■ **AIM OF THE EXERCISE**: A word-for-word repetition of all the entries is required.

MATERIAL FOR THIS TASK section start

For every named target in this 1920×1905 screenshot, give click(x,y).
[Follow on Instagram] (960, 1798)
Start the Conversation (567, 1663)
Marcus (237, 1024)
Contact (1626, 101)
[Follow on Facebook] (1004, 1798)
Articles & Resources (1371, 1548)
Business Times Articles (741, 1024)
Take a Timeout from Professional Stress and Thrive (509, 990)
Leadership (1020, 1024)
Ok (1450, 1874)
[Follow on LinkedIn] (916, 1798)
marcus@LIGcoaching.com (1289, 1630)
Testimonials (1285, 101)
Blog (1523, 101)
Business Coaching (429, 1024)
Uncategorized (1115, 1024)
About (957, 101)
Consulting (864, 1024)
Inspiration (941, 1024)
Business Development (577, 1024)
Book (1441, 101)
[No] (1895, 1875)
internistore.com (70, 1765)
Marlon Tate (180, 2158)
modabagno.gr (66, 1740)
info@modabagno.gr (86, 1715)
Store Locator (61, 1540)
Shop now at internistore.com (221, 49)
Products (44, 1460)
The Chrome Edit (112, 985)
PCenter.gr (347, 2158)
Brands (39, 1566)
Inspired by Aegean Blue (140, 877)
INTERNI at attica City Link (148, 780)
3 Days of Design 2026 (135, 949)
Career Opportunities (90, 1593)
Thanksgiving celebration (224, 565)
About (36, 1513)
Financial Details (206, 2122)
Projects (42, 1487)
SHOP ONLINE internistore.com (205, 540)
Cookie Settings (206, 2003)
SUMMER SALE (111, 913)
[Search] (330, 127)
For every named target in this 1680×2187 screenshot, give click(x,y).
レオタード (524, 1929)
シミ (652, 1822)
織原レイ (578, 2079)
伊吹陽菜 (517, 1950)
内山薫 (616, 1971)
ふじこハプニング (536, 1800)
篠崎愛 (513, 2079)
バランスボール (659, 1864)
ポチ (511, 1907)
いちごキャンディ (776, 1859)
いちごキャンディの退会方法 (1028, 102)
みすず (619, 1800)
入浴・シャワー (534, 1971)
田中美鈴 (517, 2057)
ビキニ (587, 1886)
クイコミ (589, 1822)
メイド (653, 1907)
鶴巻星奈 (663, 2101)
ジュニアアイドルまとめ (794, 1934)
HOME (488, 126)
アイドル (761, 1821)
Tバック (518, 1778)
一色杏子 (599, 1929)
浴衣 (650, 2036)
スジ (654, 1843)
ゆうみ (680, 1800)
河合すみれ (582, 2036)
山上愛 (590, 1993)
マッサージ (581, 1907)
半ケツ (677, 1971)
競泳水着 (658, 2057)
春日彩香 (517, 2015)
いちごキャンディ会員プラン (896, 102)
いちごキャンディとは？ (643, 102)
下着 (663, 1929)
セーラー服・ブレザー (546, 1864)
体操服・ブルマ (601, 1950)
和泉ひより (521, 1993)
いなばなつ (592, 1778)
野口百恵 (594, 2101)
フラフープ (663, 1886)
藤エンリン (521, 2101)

MATERIAL FOR THIS TASK section end

■ **SOLVED PROBLEM**:
For every named target in this 1920×1905 screenshot, give click(x,y).
[Follow on Instagram] (960, 1798)
Start the Conversation (567, 1663)
Marcus (237, 1024)
Contact (1626, 101)
[Follow on Facebook] (1004, 1798)
Articles & Resources (1371, 1548)
Business Times Articles (741, 1024)
Take a Timeout from Professional Stress and Thrive (509, 990)
Leadership (1020, 1024)
Ok (1450, 1874)
[Follow on LinkedIn] (916, 1798)
marcus@LIGcoaching.com (1289, 1630)
Testimonials (1285, 101)
Blog (1523, 101)
Business Coaching (429, 1024)
Uncategorized (1115, 1024)
About (957, 101)
Consulting (864, 1024)
Inspiration (941, 1024)
Business Development (577, 1024)
Book (1441, 101)
[No] (1895, 1875)
internistore.com (70, 1765)
Marlon Tate (180, 2158)
modabagno.gr (66, 1740)
info@modabagno.gr (86, 1715)
Store Locator (61, 1540)
Shop now at internistore.com (221, 49)
Products (44, 1460)
The Chrome Edit (112, 985)
PCenter.gr (347, 2158)
Brands (39, 1566)
Inspired by Aegean Blue (140, 877)
INTERNI at attica City Link (148, 780)
3 Days of Design 2026 (135, 949)
Career Opportunities (90, 1593)
Thanksgiving celebration (224, 565)
About (36, 1513)
Financial Details (206, 2122)
Projects (42, 1487)
SHOP ONLINE internistore.com (205, 540)
Cookie Settings (206, 2003)
SUMMER SALE (111, 913)
[Search] (330, 127)
For every named target in this 1680×2187 screenshot, give click(x,y).
レオタード (524, 1929)
シミ (652, 1822)
織原レイ (578, 2079)
伊吹陽菜 (517, 1950)
内山薫 (616, 1971)
ふじこハプニング (536, 1800)
篠崎愛 (513, 2079)
バランスボール (659, 1864)
ポチ (511, 1907)
いちごキャンディ (776, 1859)
いちごキャンディの退会方法 (1028, 102)
みすず (619, 1800)
入浴・シャワー (534, 1971)
田中美鈴 (517, 2057)
ビキニ (587, 1886)
クイコミ (589, 1822)
メイド (653, 1907)
鶴巻星奈 (663, 2101)
ジュニアアイドルまとめ (794, 1934)
HOME (488, 126)
アイドル (761, 1821)
Tバック (518, 1778)
一色杏子 (599, 1929)
浴衣 (650, 2036)
スジ (654, 1843)
ゆうみ (680, 1800)
河合すみれ (582, 2036)
山上愛 (590, 1993)
マッサージ (581, 1907)
半ケツ (677, 1971)
競泳水着 (658, 2057)
春日彩香 (517, 2015)
いちごキャンディ会員プラン (896, 102)
いちごキャンディとは？ (643, 102)
下着 (663, 1929)
セーラー服・ブレザー (546, 1864)
体操服・ブルマ (601, 1950)
和泉ひより (521, 1993)
いなばなつ (592, 1778)
野口百恵 (594, 2101)
フラフープ (663, 1886)
藤エンリン (521, 2101)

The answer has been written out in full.